Mind-myth 9: Two widely publicised studies have contributed to the myth that the biological progress of cancer can be effectively battled with the power of the mind. Unfortunately these studies – one at Stanford and one at UCLA – have been heavily criticised and subsequent research has failed to back them up.
The headline result of the Stanford study, published in 1989 seemed impressive. Women with metastatic breast cancer who took part in a support programme lived twice as long as the control group (Spiegel et al. 1989). Both groups were, of course, also receiving normal medical care for cancer.
Later examination of the results, though, revealed telling problems, which Barry Beyerstein and colleagues point out (Beyerstein et al., 2007). The major question-mark was over the control group, who were much more short-lived than would normally be expected. It turned out that the group who had taken part in the support programme had survived for about the average time: it was the control group who had made the treatment look effective.
The UCLA study, published in 1996, also appeared to have impressive results. They found that in melanoma patients, 92% of those given a social support intervention were still alive after 5 years, compared to only 72% of those who weren’t (Fawzy et al., 1993).
Closer inspection, though, revealed that this study might have been afflicted by the same problem as the Stanford study. It was the control group whose five-year survival rate was poorer than normal. The survival rate of those given the social support intervention was about average.
So, do it again…
Following these studies many other researchers tested the effects of psychological programmes on cancer patient survival. The results were generally much less clear-cut than the Stanford and UCLA studies. Indeed many found psychological interventions had no effect.
Eventually some of these studies were critically analysed together. This review covered data from 1,062 cancer patients who had taken part in 8 different studies (Edelman, Craig & Kidman, 2000). The results failed to show that psychological interventions made any difference to cancer survival whatsoever.

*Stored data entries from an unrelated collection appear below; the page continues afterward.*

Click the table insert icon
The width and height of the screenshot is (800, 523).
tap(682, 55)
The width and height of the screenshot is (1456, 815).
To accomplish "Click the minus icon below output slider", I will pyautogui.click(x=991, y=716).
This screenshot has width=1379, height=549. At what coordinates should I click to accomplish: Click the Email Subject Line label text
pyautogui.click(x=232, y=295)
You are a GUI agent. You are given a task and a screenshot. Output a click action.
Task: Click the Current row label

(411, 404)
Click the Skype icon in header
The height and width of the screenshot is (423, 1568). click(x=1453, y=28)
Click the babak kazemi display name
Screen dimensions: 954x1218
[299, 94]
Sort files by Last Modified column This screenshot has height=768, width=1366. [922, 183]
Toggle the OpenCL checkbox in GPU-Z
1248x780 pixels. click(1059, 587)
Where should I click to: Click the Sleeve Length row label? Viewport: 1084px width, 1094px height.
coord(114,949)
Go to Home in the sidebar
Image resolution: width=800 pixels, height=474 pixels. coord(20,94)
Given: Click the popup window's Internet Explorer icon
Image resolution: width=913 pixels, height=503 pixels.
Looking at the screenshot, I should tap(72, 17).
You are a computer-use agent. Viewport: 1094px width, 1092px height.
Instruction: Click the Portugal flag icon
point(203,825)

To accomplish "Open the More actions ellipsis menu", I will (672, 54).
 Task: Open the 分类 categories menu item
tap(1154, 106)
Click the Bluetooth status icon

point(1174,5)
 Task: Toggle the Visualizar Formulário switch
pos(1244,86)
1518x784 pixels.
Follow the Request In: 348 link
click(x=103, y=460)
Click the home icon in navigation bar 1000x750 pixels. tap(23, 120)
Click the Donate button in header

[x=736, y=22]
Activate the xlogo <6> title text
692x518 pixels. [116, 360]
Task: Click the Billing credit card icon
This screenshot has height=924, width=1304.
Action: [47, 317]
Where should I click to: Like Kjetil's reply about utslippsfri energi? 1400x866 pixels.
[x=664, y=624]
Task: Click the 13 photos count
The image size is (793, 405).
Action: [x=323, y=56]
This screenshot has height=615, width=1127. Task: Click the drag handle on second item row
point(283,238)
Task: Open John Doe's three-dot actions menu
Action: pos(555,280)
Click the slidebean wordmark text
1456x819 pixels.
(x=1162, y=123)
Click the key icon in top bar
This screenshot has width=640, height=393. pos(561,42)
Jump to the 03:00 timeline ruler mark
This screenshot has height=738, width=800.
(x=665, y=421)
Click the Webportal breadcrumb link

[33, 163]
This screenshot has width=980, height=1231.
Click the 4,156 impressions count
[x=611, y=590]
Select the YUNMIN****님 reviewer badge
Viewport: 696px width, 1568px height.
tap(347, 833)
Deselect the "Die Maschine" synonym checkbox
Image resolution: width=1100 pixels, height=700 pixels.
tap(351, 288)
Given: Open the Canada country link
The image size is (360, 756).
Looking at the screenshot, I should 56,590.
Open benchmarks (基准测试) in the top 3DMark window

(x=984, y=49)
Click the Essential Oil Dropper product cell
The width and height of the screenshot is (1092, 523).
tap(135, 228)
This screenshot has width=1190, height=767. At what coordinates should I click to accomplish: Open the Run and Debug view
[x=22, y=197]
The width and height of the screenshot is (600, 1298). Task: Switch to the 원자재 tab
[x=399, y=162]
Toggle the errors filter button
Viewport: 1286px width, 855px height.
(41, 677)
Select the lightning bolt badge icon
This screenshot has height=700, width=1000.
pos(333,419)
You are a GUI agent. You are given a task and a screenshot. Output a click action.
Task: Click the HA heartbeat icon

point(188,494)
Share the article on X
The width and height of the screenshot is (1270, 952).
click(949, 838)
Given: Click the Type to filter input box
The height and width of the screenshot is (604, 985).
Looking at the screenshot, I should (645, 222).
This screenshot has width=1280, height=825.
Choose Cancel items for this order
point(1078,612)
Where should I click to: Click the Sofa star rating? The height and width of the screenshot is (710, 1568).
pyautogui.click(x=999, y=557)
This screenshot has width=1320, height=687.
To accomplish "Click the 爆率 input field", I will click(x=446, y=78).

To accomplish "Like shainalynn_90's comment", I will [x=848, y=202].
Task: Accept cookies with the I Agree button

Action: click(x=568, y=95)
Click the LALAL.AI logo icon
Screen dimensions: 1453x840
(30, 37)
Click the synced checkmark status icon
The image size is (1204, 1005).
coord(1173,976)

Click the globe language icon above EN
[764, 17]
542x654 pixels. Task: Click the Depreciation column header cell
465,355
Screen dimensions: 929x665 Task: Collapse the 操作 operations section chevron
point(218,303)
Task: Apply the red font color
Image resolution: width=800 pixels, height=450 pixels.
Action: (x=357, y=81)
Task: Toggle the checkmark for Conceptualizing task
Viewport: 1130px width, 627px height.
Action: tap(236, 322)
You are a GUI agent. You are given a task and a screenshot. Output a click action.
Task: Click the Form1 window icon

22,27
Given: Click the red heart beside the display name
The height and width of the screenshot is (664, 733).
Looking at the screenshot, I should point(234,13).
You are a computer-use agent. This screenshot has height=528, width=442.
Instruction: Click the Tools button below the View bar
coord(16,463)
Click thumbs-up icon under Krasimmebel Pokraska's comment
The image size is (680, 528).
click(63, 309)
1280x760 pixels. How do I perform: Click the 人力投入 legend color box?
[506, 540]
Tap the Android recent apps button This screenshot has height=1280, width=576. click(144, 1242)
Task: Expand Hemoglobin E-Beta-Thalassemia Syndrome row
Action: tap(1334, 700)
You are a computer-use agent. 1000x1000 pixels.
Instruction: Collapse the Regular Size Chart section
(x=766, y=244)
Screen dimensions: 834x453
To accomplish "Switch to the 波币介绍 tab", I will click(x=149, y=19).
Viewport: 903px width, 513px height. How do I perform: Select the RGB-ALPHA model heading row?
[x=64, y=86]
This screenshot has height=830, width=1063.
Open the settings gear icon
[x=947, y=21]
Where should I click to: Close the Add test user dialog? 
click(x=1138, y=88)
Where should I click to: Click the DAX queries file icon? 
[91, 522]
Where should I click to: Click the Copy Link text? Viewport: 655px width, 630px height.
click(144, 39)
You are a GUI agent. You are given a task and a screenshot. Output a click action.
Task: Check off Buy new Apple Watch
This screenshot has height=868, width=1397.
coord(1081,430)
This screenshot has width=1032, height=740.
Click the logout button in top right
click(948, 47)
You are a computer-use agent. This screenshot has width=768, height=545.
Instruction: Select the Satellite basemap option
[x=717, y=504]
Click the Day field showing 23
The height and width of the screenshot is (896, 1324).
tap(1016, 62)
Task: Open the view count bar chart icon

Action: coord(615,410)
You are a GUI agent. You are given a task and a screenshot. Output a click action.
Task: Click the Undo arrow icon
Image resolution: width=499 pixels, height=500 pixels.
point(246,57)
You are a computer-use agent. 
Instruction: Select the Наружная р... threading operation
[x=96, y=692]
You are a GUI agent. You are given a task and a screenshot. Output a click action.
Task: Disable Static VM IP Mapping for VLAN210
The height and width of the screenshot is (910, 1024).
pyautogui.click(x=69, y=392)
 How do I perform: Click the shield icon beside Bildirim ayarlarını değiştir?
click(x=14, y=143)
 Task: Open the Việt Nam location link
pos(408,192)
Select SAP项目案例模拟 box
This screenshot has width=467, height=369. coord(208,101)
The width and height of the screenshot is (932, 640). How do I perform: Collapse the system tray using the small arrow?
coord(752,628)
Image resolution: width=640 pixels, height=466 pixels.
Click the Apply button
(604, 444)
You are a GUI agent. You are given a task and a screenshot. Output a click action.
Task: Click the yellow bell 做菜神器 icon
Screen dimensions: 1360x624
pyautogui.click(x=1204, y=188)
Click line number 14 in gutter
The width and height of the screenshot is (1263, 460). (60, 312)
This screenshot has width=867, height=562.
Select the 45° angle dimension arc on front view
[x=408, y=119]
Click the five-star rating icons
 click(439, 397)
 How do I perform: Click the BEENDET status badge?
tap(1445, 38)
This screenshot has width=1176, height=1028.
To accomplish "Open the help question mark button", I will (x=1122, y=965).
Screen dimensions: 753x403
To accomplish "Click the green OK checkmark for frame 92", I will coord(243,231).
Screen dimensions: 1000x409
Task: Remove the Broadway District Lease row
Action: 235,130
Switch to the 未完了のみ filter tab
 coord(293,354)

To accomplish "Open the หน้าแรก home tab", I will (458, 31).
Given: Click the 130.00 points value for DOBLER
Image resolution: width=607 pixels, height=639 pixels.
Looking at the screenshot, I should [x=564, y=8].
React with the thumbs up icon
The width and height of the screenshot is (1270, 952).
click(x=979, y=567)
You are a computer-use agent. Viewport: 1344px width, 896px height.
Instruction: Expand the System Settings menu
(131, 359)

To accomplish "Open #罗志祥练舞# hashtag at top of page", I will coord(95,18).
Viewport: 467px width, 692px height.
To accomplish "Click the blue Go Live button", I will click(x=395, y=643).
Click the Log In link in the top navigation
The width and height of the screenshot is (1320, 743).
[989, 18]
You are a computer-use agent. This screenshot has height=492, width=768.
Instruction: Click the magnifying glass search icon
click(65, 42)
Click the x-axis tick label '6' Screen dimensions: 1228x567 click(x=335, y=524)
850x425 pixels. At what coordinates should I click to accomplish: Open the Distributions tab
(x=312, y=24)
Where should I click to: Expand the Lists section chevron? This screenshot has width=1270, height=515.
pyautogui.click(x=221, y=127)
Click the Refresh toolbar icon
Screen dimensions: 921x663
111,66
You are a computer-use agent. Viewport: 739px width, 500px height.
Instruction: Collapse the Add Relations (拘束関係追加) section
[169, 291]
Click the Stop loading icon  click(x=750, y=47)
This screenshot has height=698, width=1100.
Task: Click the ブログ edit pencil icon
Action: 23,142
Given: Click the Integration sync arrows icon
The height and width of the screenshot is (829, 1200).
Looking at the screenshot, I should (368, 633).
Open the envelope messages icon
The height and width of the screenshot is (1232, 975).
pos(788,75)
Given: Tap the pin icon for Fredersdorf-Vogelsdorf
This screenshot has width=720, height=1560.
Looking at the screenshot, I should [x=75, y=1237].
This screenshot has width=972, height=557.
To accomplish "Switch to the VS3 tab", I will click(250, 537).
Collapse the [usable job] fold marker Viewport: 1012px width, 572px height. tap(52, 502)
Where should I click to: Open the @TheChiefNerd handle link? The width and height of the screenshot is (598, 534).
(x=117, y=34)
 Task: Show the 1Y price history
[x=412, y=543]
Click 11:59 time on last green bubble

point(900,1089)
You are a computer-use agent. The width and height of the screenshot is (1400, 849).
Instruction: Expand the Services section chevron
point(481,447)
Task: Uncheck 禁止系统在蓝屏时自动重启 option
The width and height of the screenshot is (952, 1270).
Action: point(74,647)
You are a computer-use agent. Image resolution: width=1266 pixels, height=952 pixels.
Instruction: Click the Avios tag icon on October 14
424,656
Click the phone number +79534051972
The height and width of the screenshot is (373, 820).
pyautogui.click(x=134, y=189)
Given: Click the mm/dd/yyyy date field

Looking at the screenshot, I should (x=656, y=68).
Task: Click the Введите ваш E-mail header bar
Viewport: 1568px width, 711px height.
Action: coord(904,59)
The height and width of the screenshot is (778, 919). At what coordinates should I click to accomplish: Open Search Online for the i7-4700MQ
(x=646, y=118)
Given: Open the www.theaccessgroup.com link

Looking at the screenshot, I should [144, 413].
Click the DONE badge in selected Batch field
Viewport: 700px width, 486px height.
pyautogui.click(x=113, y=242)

As a result of these, and other studies with negative findings, most researchers in this area have returned to assessing how psychological interventions are useful in helping people cope with their disease and adhere to their medical treatment plans. Most now accept that (unfortunately) psychological programmes have little or no direct effect on cancer survival rates.
[Image credit: Move The Clouds]
Beyerstein, B. L., Sampson, W. I., Stojanovic, Z., Handel, J. (2007) Can mind conquer cancer? In: S. D. Sala (Ed.). Tall tales about the mind and brain: separating fact from fiction. Oxford: Oxford University Press.
Edelman, S., Craig, A., & Kidman, A. D. (2000). Can psychotherapy increase the survival time of cancer patients? J Psychosom Res, 49(2), 149-56.
Fawzy, F. I., Fawzy, N. W., Hyun, C. S., Elashoff, R., Guthrie, D., Fahey, J. L., et al. (1993). Malignant melanoma. Effects of an early structured psychiatric intervention, coping, and affective state on recurrence and survival 6 years later. Archives of General Psychiatry, 50(9), 681-689.
Spiegel, D., Bloom, J., Kraemer, H., & Gottheil, E. (1989). Effect of psychosocial treatment on survival of patients with metastatic breast cancer. Lancet, 8668, 888-891.